We were being fooled by technology. What people didn’t realize at the time was that a lot of the demand for technology that was going on wasn’t sustainable. It was being prompted by Y2K types of things. Once the demand for technology and for IT specialist labor fell off following Y2K, the growth rate was substantially less. We’ve been in two recessions, and we’re not through the second recession yet. It’s a situation where what appeared to be affordable at the time turned out not to be affordable.
Eventually, we’re going to need to face up to the truth: We’re currently not bringing in enough revenues, and on top of that we’re spending too much as well. The solution may not be politically popular, but it is simple: We need to increase taxes and decrease spending. Until we permanently realign our budget with today’s economic realities, we’ll run a deficit every single year.
There’s a lot more in PIM’s interview with Stinson; the whole thing is worth a read.



I hate to tell you all this, but raising taxes won’t fix this structural problem.
I respect Stinson and think he is a good economist. Don’t know which way he leans politically, and that should not be relevant if he is giving his best professional opinion.
We do have a structural issue. On a macro level, the problem is that it is now taking a higher % of our state’s production in order to fund our government. That is a major issue. We have to spend a larger piece of our collective pie to get the same services. Some else in the pie, then, has to give. What will it be? Food? Clothing? Investment in jobs? Elective education? Philanthropy?
It all comes from the same pie. Of course we need to spend more absolute $$ each year, as long as there is inflation. That is a given. But that is a huge difference from having to spend a larger % of the pie just to get the same services.
Structural issue is right, but there are three possible solutions, not one:
1) Raise taxes
2) Cut back services
3) Perform services in a more efficient way.

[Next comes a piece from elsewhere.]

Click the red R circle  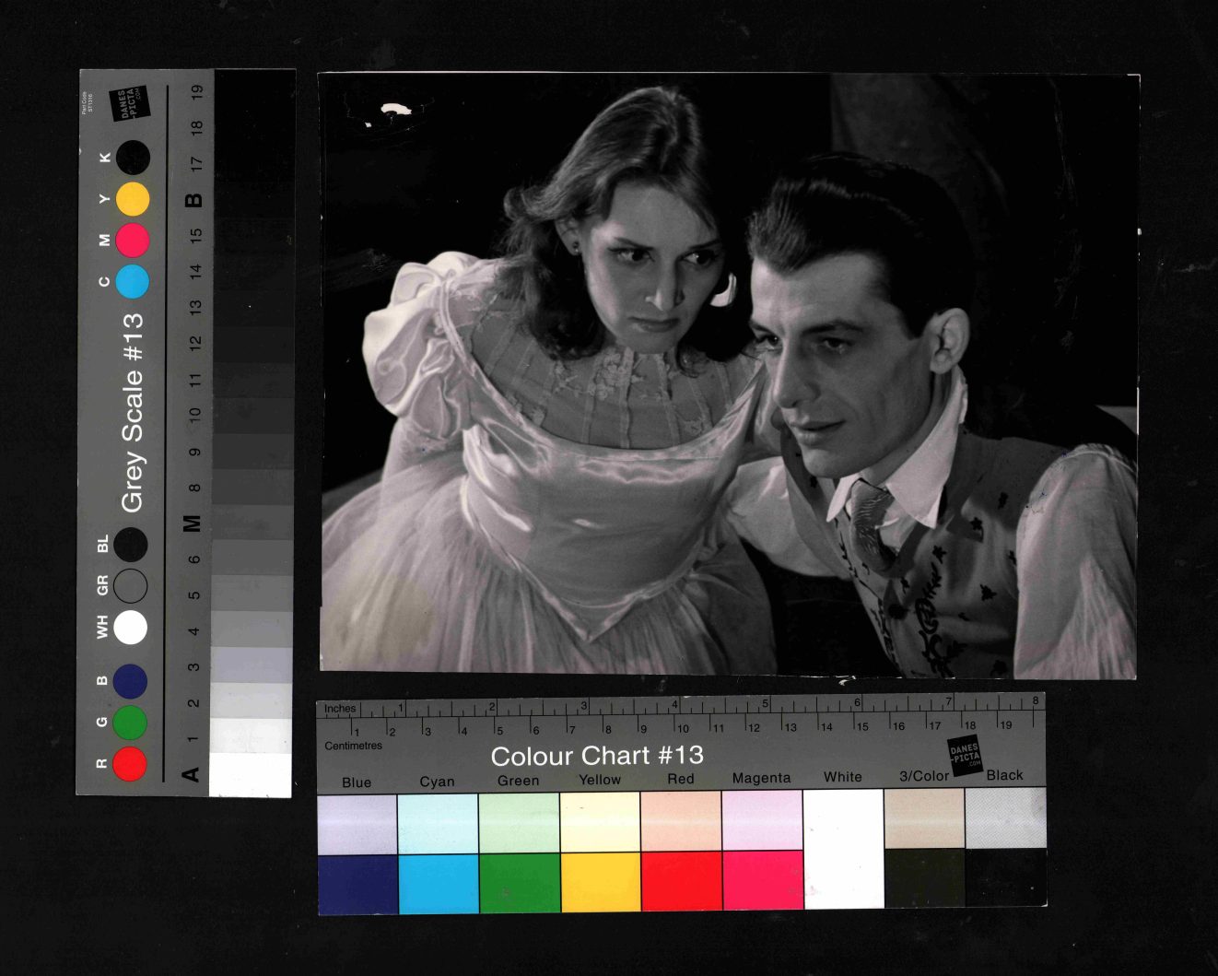[130, 764]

Before you tell me that government has been cut to the bone and can’t do anything more efficiently, I’d like to see all the bureaucrats who have leftover money at the end of the fiscal year actually return it rather than scrambling for ways to spend it.
Let’s start by personally rewarding our civic department administrators and employees for not spending their entire budgets, and see what kind of savings that creates. Today, the incentive is to spend it all the way to zero, and spend it all is exactly what they will do, necessary or not.
If this could be done with some practicality it sure would be nice. The fact is we are pragmatic Minnesotans and should be able to at least get a handle on this.
I agree with Dan’s
1) Raise taxes
2) Cut back services
3) Perform services in a more efficient way.
What is the primary goal of solving the structural tax problem? I would think effective government on a state level with an assured return on the tax investment of the citizens. Notice that I am not whining about the government confiscating my money but rather asking for a return on that money. Even progressives want to see the government educate, protect and serve in a cost effective manner. We used to be able to do that… we were admired for a state where government worked.
What should be the true priorities of our state government?